**Work instruction:**
Extend the passage below on justice and combating impunity in Mexico, picking up after its final sentence.

Justice and combating impunity

Seeking justice is a universal impulse and the key demand of victims and survivors in Mexico. The vast majority of cases heard at this hearing have not seen the results of any effective investigation and remain in impunity. The Mexican authorities have a sorry record of non-existent or poor investigations which often starts right at the scene of the facts. In the view of this Tribunal, impunity is not only an absence of punishment, but also a mechanism which attempts to avoid acknowledging and accepting responsibility. In the case of Mexico, which tries to dilute responsibility between municipal, state and federal authorities, the mechanisms for ensuring accountability, such as official human rights commissions, are sadly ineffective. The fabric of impunity is also made up of roads which lead nowhere, as we have heard in the cases presented, combined with a mechanism of education and coercion which makes society feel impotent. The victims and survivors of the various cases presented at this hearing, and throughout the proceedings of this PPT more broadly, and the leading organisations which represent them, are the fundamental driver of this struggle against impunity and need support and recognition. This ruling is intended to be a way of endorsing their claims, based on that consciousness which represents the essential identity of the peoples.

**Extracted information:**

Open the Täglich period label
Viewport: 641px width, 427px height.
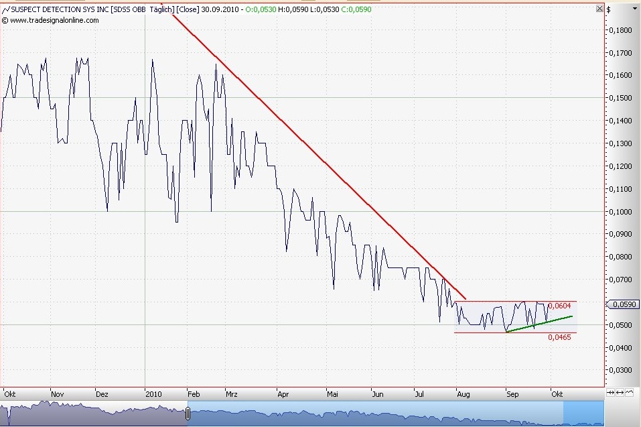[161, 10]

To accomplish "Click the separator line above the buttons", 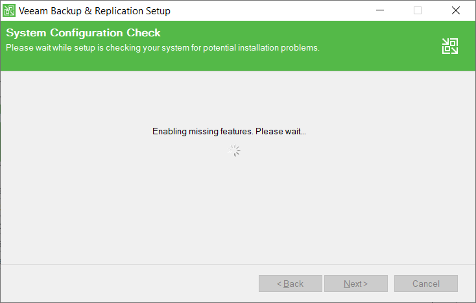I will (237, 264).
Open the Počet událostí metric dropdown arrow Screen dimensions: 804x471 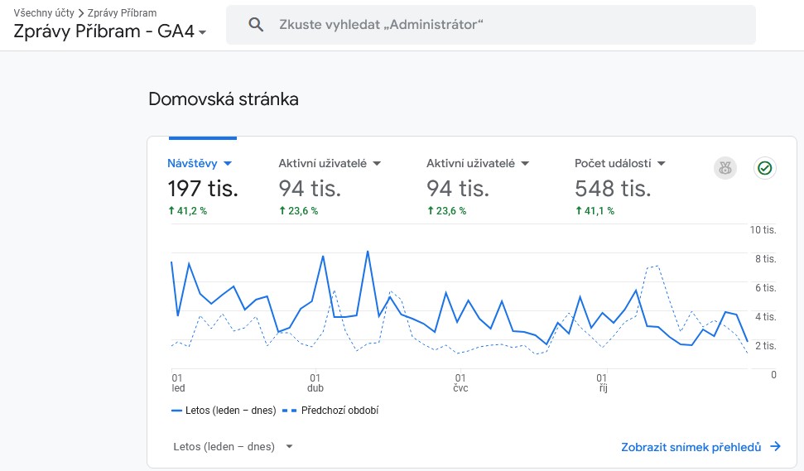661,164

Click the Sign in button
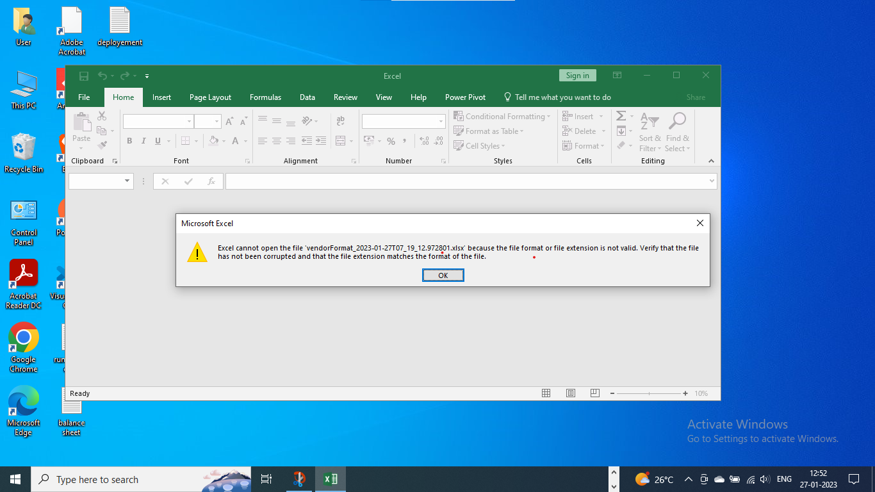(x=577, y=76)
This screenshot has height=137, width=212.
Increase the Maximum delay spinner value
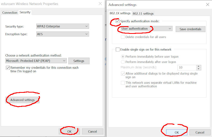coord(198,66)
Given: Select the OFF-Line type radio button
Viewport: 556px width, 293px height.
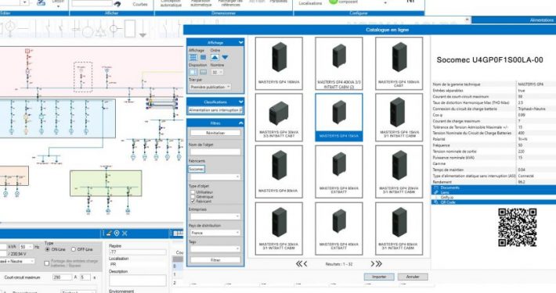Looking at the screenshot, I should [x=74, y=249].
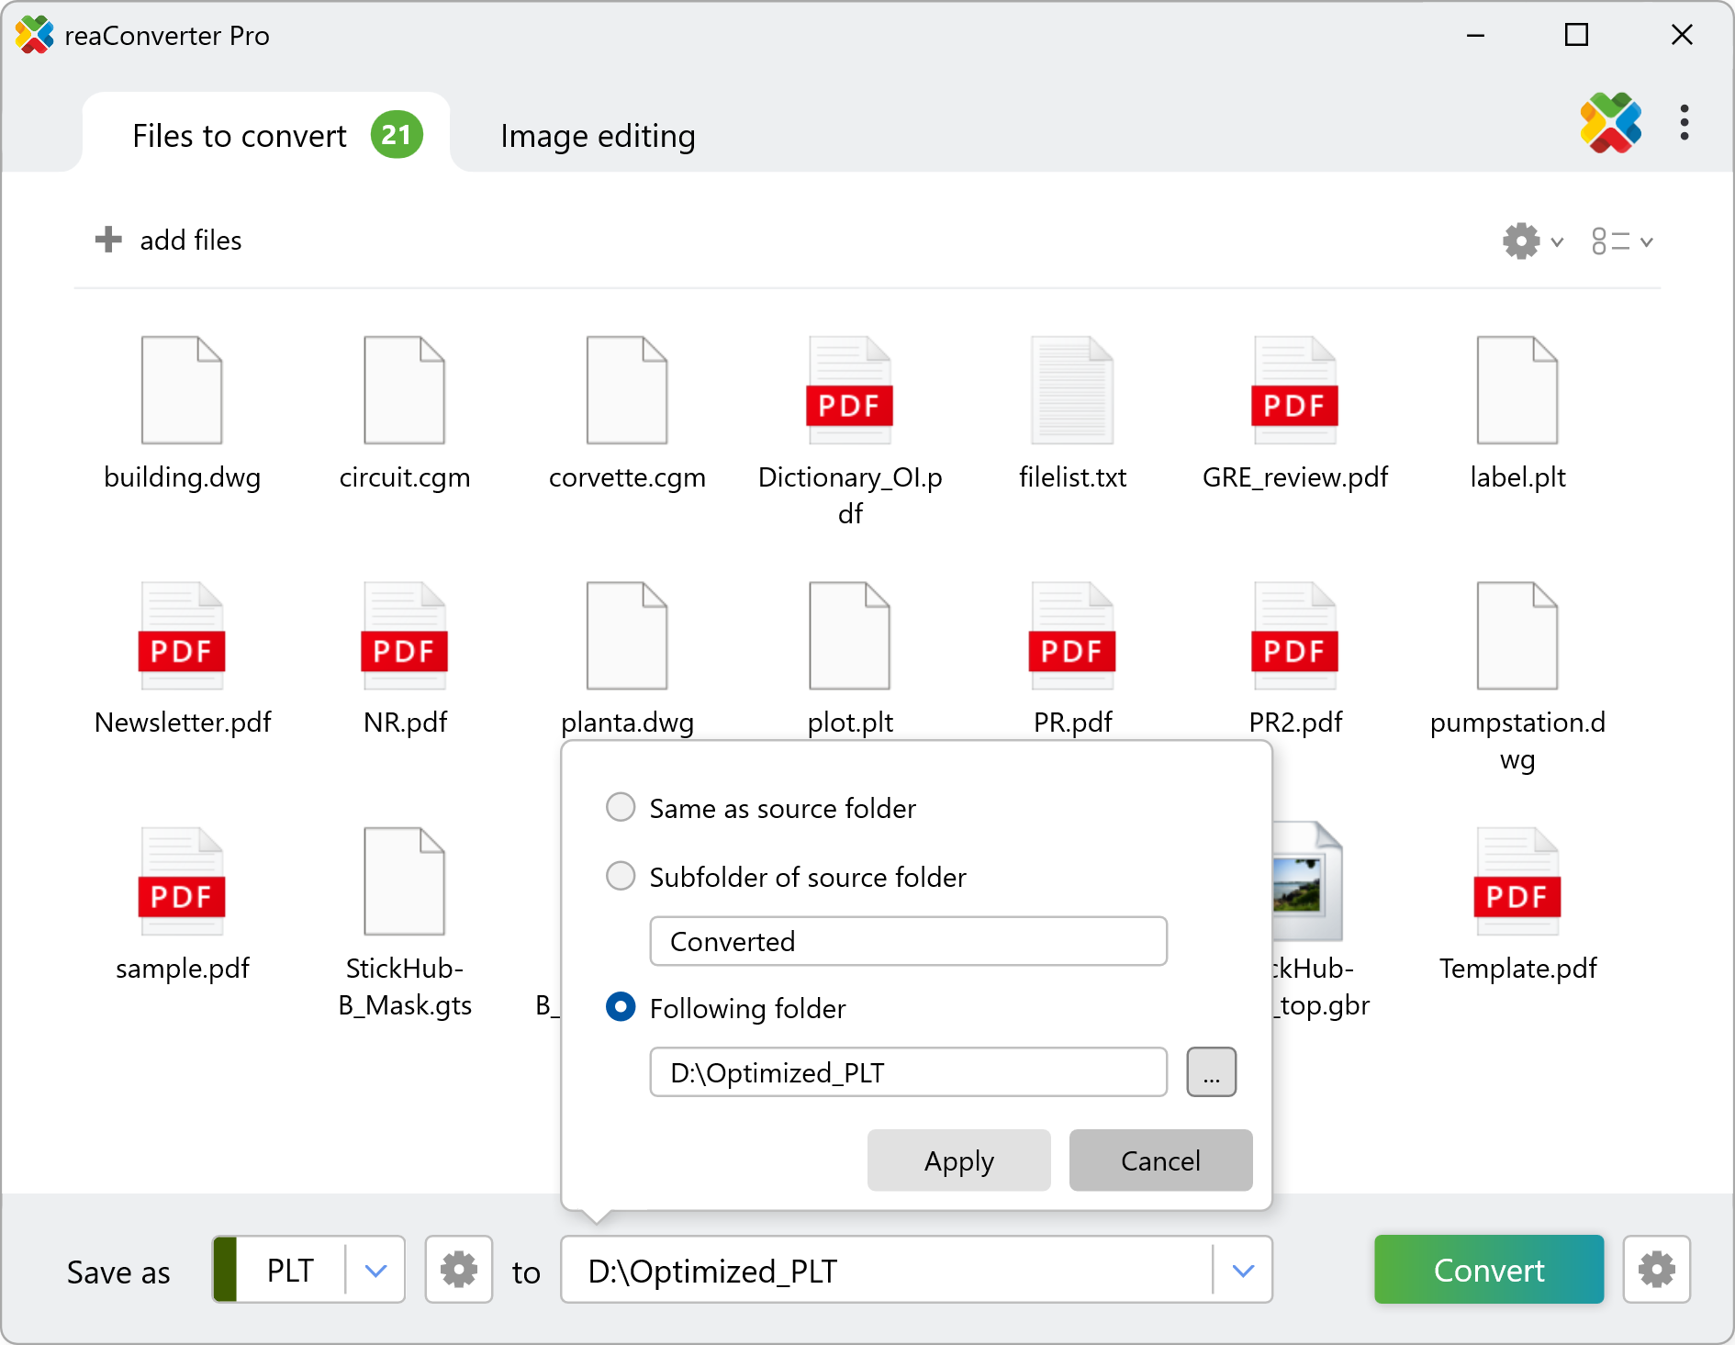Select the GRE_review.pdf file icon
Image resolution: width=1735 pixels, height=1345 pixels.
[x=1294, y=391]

**Solved problem:**
4.1. Confronting the impact of violence

The Tribunal calls on society to confront this situation, which is both an emergency situation and one with serious chronic effects. The consequences of violence directly affect broad layers of society, particularly various sectors of the young population who are the direct victims. Yet it is also their relatives who suffer the impact of trauma and loss, of not knowing what happened to them and from the lack of a policy of providing assistance and reparation. None of this has yet been set in train in Mexico, beyond a few legislative initiatives and a number of partial measures. Furthermore, the institutional policies which are destroying the future could not give rise to systematic practices and social, political and legal impunity without the implicit or explicit connivance of professional associations which are responsible for analysing and working with data and experiences, such as those presented at this hearing, in such a way that the mechanisms and causes behind the underlying long-term processes, and the violations which have been reported, can be brought to light. In the fields of the environment, health and epidemiology and the interdisciplinary themes which determine the variables across law, the economy and individual and collective human rights, people’s lives and stories are not included as key variables, but as factors of correction or confusion in the calculations made by professionals, in many cases seen as absent or adversaries of the most at risk groups or peoples. This Tribunal calls upon those sectors of society to become involved in these issues and to make them their own, to listen to the victims and to commit to ensuring that law, medicine, psychology and research take seriously the training of professionals with an ethical perspective and the skills needed to work in contexts of violence and the provision of assistance for victims and survivors.

 

5. THE STRUCTURAL RATIONALE OF THE OFFENSIVE AGAINST THE RIGHTS OF PEOPLES IN MEXICO

For decades, Mexico has been well-regarded in terms of international relations. From its resolute support for the refugees from the Spanish Civil War to its active participation in the movement of non-aligned states, its pro-global disarmament stance, its leadership in negotiations for the Tlatelolco treaty for a nuclear weapons free zone in Latin America and swift ratification of all kinds of international human rights agreements, Mexico’s foreign policy was distinctive in maintaining an individual voice, often associated with the most socially progressive options.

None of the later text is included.